How to mashup without a screwup

By:  Kathleen Lau  On: 03 Jul 2008 For: ComputerWorld Canada Creator

Mashup software can only succeed if it is designed with the user in mind. How IT staff can help

Given the short history of mashups in the enterprise, IT departments likely don’t entirely understand the technology’s role in the business. Organizations can fall victim to mashup mistakes given the markedly different approach necessary to deploy and maintain them across the organization.

To start, the mashup is not the enterprise application. The latter, typically a large-scale long-term project led by the IT department, requires extensive designing, coding, deployment and ultimately user training. By contrast, a mashup is not built by IT. Rather, it’s owned and created by a small group of business users who want to combine data in a customized fashion and consume it in small doses.

For that reason, mashups could number in the thousands within a single enterprise alone, said John Crupi, chief technology officer at JackBe Corp., a mashup platform vendor based in Chevy Chase, Maryland. “It’s not about creating something that serves a thousand users, it’s about a mashup that may serve 10 users but you could have hundreds of thousands of mashups,” he said.

The concept of building things for one or two people is largely foreign to IT, said Crupi. And although it may appear initially trivial in the eyes of IT to create a mashup by simply writing some code, that process will inevitably be multiplied by many small groups of users who each want their unique version of a mashup.

Mashups should therefore be driven and created by the business, and IT’s role should be relegated to advisory support. “If you go to IT and say you want to do mashups on this data, they’ll say they are moving to services-oriented architecture (SOA) in 2011. But the business needs it now,” said Crupi.

By design, mashups are intended to be very light-weight and ad-hoc, without the “overhead and heavy-weight style” that has traditionally characterized the IT environment, said Ed Julson, senior director of product marketing with mashup technology provider Palo Alto, Calif.-based Kapow Technologies.
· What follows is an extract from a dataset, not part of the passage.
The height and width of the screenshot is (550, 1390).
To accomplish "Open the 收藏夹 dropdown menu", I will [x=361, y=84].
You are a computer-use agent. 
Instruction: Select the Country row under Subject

A mindshift is required of IT for mashups to be successful, said Kapow’s founder and chief technology officer, Stefan Andreasen. Specifically, there needs to be recognition of the fact that knowledge workers are increasingly using desktop applications to optimize their work. “Mashups is the natural follower of the evolution of what is happening there,” said Andreasen.
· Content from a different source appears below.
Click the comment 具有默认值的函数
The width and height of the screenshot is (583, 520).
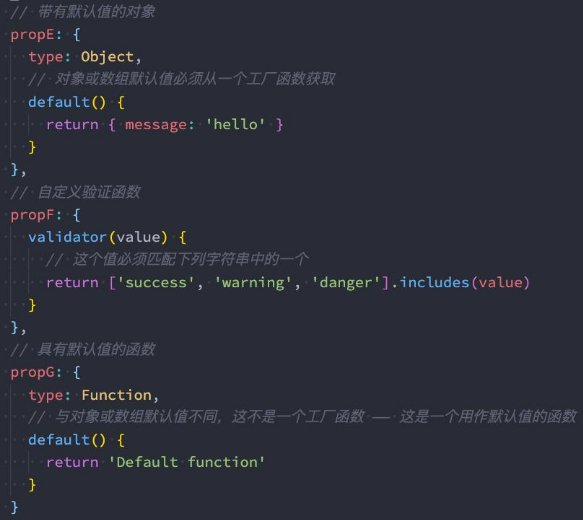point(97,349)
Armonk, New York-based IBM Corp. recently released the Mashup Center, a platform enabling business users to create mashups on their own. The company’s global vice-president of portals and mashups, Larry Bowden, said there are a couple of advantages to letting the business user own the mashup. First, a group of business users with the skillset to assemble mashups brings power and innovation in numbers compared to the limited resources of the IT department.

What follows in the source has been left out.